Author: Daniel B. Kline | March 05, 2018
The "We're Hiring" signs are out
While many struggling retailers, manufacturers, and other hard-up U.S. companies have laid off thousand of employees this year, some employers are increasing their headcounts by huge numbers. Near-record-low unemployment rates have led to a tight labor market.
"We continue to see a really strong labor market, and with almost 6 million jobs open in the U.S., and 200,000 new jobs created in January 2018 alone, there are job opportunities for many throughout a variety of industries," wrote Glassdoor career trends expert Sarah Stoddard in an email to The Motley Fool.When it comes to lowering the unemployment rate, some companies are more than pulling their weight. In fact, every business on this list -- which includes technology companies, retailers, restaurant chains, and more -- plans to hire at least 10,000 people in 2018.
Home Depot (NYSE: HD) plans to hire 80,000 workers for its busy spring season.
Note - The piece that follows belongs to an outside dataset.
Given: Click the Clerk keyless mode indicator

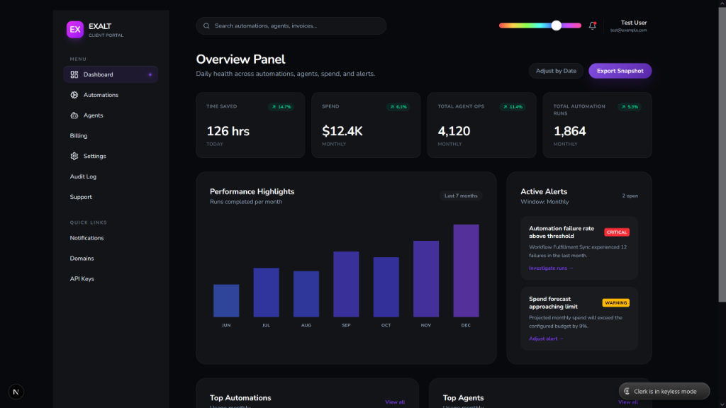Looking at the screenshot, I should [664, 390].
To make that happen, the home improvement retailer has launched a new digital tool that allows applicants to schedule their own job interviews.
"Just as we're continuously evolving to meet the changing expectations of our customers, we're harnessing new technologies to do the same for job seekers," said Home Depot human resources executive vice president Tim Hourigan in a press release. "This consumer-like experience helps us hire the best talent to serve our customers."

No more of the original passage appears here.